Supplied material =>
....................
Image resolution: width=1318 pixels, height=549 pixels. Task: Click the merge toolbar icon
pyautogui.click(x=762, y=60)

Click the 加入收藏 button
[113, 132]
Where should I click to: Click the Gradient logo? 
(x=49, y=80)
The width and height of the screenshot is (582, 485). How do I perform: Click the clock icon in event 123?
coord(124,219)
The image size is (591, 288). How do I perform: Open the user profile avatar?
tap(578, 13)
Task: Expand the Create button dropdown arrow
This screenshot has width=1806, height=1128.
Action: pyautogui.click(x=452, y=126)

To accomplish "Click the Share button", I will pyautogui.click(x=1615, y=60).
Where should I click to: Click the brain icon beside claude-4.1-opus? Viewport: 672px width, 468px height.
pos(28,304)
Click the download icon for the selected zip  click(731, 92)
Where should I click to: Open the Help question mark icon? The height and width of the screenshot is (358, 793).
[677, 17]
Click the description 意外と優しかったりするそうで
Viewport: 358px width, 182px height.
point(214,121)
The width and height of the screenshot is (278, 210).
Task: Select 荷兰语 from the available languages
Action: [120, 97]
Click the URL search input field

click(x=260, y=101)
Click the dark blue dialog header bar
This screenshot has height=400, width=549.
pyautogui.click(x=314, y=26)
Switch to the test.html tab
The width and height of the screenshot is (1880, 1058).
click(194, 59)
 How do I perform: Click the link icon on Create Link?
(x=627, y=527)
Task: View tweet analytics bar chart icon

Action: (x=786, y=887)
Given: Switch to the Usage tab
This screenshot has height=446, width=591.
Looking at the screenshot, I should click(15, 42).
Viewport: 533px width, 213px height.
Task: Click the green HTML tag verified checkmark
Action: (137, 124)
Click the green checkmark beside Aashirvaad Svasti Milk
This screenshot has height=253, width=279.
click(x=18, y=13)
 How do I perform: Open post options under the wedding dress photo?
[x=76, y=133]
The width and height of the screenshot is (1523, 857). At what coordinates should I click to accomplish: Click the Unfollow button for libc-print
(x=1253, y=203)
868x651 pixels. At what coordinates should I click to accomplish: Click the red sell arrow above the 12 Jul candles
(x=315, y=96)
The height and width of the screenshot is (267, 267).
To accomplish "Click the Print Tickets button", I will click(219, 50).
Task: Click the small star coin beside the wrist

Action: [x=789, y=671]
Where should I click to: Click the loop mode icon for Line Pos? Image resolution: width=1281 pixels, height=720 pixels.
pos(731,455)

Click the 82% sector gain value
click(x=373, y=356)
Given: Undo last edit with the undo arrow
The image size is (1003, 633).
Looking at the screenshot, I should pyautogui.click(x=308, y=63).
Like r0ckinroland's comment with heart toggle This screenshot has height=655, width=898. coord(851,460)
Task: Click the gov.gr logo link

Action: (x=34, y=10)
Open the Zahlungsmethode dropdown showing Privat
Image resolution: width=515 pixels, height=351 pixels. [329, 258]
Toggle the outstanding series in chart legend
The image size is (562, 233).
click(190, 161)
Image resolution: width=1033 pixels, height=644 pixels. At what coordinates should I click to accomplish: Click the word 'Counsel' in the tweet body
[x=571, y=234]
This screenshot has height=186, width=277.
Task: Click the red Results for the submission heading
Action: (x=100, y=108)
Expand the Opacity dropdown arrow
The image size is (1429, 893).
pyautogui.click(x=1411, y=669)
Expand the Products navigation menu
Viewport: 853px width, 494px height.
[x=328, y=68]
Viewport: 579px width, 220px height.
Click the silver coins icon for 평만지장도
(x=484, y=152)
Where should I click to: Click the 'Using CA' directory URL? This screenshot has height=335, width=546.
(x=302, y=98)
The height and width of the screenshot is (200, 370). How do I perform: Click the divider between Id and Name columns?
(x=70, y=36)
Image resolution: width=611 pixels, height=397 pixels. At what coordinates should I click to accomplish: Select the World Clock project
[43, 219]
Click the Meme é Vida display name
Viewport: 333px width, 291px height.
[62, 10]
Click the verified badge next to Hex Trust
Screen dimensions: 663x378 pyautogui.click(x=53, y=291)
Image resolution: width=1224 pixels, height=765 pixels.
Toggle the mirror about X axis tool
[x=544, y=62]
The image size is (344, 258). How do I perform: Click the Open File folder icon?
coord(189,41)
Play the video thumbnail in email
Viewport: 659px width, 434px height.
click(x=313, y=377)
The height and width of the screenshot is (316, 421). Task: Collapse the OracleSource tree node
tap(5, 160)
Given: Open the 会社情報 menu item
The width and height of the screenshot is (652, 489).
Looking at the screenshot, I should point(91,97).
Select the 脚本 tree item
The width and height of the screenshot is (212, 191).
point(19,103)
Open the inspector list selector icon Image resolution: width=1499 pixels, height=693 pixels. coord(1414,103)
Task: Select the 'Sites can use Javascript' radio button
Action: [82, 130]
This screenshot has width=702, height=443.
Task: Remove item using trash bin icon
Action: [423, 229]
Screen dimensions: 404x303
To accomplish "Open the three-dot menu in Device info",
....................
Written request =>
Reproduce, without alteration, the lines of the material between the line containing "Open the Zahlungsmethode" and the line containing "tap(5, 160)", inclusive.

Output =>
Open the Zahlungsmethode dropdown showing Privat
Image resolution: width=515 pixels, height=351 pixels. [329, 258]
Toggle the outstanding series in chart legend
The image size is (562, 233).
click(190, 161)
Image resolution: width=1033 pixels, height=644 pixels. At what coordinates should I click to accomplish: Click the word 'Counsel' in the tweet body
[x=571, y=234]
This screenshot has height=186, width=277.
Task: Click the red Results for the submission heading
Action: (x=100, y=108)
Expand the Opacity dropdown arrow
The image size is (1429, 893).
pyautogui.click(x=1411, y=669)
Expand the Products navigation menu
Viewport: 853px width, 494px height.
[x=328, y=68]
Viewport: 579px width, 220px height.
Click the silver coins icon for 평만지장도
(x=484, y=152)
Where should I click to: Click the 'Using CA' directory URL? This screenshot has height=335, width=546.
(x=302, y=98)
The height and width of the screenshot is (200, 370). How do I perform: Click the divider between Id and Name columns?
(x=70, y=36)
Image resolution: width=611 pixels, height=397 pixels. At what coordinates should I click to accomplish: Select the World Clock project
[43, 219]
Click the Meme é Vida display name
Viewport: 333px width, 291px height.
[62, 10]
Click the verified badge next to Hex Trust
Screen dimensions: 663x378 pyautogui.click(x=53, y=291)
Image resolution: width=1224 pixels, height=765 pixels.
Toggle the mirror about X axis tool
[x=544, y=62]
The image size is (344, 258). How do I perform: Click the Open File folder icon?
coord(189,41)
Play the video thumbnail in email
Viewport: 659px width, 434px height.
click(x=313, y=377)
The height and width of the screenshot is (316, 421). Task: Collapse the OracleSource tree node
tap(5, 160)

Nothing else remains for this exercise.